7 abr 2013

La zona.

Entraron como si se tratase de un juego infantil, "demasiado mayores para estas cosas." seguro que pensó alguno. Pero se dejaron llevar, así como suele pasar en las grandes cosas de esta vida, que suelen ser causadas por los momentos más minúsculos.

Se sentaron, sintiendo como la mugre se mostraba reticente a dejarles un espacio, en unas líneas de piedra que aun podían considerarse superficie pisable.
Ella se acomodó todo lo posible sin pensar que en unas horas se daría cuenta de lo parecidas que eran aquellas líneas a la vida. Firmes, direccionadas; puestas allí por alguien, pero sin sentido aparente. Resistiendo el embate de la suciedad y ignorando como, poco a poco, son carcomidas por la humedad.
Rogando por encontrarse en su final con otra línea que les adjudique un poco más de tiempo-espacio, aunque sea en un obligado cambio de dirección.

Ellos, que ya conocían del hechizo del lugar, se preguntaban si sus acompañantes serían capaces de desentrañarlo y unirse a ellos en aquella otra realidad. Aunque ellos no veían lo mismo, para ellos aquel espacio venía dado con tintes de lluvia, como seco refugio a pesar del frío o la oscuridad. De hecho es probable que ni los dos sintiesen lo mismo, y es que a veces la importancia no está en compartir la sensación tanto como el significado.

Ella observó la luz desde aquella oscuridad, sintiendo el frío colándose por sus huesos, instalándose en ellos, adormeciéndola. Fortuitamente forzada a  la soledad (esa que suele ser necesaria para entender las cosas que suceden más allá de nosotros) se deja caer en una marejada de pensamientos. Y descubre que, hasta en una escena tan desangelada como la que transcurre frente a ella, se puede encontrar belleza. Una belleza deshumanizada, es cierto. Ver como la naturaleza lucha por engullir lo humano, borrar el rastro de aquella persona que la modificó: las enredaderas devorando la edificación, la grava desordenada, los restos de una tormenta en el cielo, por tierra.

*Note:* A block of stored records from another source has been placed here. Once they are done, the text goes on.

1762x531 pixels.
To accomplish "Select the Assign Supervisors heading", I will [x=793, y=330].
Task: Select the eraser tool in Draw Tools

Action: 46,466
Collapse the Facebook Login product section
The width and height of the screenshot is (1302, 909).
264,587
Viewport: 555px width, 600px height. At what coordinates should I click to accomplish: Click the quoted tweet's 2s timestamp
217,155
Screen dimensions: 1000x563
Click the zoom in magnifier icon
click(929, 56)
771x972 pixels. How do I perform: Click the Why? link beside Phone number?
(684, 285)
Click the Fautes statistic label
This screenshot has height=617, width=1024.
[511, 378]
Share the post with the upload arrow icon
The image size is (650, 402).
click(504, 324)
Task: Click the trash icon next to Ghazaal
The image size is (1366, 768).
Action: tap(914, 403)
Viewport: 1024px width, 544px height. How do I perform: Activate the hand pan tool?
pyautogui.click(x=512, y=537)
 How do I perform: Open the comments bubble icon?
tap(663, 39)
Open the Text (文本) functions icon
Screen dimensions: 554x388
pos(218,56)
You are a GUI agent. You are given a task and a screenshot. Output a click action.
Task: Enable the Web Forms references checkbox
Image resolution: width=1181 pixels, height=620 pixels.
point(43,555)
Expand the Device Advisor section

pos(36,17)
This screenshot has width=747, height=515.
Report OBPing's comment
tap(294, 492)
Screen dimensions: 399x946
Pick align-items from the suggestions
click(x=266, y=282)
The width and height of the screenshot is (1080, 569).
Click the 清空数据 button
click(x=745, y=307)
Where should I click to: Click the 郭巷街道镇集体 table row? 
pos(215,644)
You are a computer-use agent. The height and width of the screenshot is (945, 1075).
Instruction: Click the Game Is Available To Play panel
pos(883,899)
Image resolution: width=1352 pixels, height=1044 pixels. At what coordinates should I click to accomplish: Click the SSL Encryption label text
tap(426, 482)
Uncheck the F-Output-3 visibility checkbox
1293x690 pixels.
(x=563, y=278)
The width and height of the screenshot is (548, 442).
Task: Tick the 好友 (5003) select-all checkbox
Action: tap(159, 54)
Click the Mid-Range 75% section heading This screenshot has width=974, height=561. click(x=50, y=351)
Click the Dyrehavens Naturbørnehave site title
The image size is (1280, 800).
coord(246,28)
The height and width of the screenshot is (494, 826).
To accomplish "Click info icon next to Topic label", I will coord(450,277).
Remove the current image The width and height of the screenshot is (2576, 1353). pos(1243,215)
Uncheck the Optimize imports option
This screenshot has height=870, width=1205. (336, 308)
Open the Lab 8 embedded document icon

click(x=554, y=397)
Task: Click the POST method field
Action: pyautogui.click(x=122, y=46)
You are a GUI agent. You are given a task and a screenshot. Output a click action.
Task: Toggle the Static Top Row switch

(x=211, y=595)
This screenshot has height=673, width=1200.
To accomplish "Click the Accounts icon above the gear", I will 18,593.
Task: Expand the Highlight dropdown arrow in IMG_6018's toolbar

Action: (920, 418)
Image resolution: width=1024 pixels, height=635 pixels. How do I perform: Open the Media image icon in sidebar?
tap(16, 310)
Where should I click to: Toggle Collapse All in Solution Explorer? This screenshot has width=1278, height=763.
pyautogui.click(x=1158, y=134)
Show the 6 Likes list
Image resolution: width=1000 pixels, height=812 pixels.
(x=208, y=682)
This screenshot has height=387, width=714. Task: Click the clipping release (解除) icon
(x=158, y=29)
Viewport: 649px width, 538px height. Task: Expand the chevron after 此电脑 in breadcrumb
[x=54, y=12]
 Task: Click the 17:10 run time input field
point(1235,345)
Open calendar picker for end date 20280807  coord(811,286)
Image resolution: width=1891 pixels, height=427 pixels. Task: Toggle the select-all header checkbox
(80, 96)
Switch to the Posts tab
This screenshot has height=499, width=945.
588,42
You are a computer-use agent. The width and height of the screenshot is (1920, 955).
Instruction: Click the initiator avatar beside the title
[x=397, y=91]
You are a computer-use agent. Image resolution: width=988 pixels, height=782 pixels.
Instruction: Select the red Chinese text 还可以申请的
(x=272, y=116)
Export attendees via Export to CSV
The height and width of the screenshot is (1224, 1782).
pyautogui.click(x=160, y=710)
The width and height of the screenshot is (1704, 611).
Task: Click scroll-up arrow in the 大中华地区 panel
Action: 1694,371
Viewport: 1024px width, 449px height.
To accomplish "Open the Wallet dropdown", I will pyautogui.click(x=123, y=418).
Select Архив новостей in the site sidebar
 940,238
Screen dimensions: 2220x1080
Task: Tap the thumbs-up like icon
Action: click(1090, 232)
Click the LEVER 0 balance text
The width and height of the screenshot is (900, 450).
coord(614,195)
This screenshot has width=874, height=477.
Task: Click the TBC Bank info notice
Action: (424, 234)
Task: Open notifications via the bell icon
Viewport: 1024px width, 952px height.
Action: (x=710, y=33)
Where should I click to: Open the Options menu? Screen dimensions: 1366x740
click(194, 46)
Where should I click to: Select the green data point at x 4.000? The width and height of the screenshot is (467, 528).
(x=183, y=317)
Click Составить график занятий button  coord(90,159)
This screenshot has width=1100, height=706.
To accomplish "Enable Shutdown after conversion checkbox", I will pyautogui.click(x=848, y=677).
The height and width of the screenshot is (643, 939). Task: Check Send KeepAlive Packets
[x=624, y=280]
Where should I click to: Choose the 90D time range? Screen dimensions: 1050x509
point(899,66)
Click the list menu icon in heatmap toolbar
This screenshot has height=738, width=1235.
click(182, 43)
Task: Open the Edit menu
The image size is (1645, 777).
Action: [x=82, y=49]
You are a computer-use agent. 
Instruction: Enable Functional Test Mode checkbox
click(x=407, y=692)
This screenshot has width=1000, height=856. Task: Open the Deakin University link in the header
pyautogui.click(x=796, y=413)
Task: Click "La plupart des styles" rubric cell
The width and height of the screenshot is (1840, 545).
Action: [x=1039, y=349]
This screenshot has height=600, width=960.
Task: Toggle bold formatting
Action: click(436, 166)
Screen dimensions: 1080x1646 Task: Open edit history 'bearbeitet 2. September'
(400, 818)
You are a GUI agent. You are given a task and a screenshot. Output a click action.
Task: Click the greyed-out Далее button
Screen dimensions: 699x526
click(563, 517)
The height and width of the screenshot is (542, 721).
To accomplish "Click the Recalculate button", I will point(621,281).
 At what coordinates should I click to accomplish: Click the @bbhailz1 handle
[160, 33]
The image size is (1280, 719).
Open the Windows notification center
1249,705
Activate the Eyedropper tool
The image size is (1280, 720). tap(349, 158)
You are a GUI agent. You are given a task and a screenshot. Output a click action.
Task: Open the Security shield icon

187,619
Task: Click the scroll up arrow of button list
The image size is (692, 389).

Vuelve de su ensoñación para encontrarse sumida en el silencio que a sus pensamientos corresponde, para encontrarse con los ojos de un acompañante. Un parpadeo espaciado rematado, quizás, por la preocupación. Ella, iluminada en la negrura, sonríe; consciente de como comunicarse sin caer en el habla. Sabiendo que cuando el aire se hace espeso, y la materia parece comenzar a desintegrarse; cuando las partículas de tu ser parecen tan ligeras que en cualquier momento echarán a volar, simplemente no es momento para hablar.

Y se rompe el hechizo, un golpe de viento atraviesa la estancia. Cada uno se acostumbra a su cuerpo y se disponen a seguir con el viaje.
 Quien sabe, quizás, ha pasado un ángel.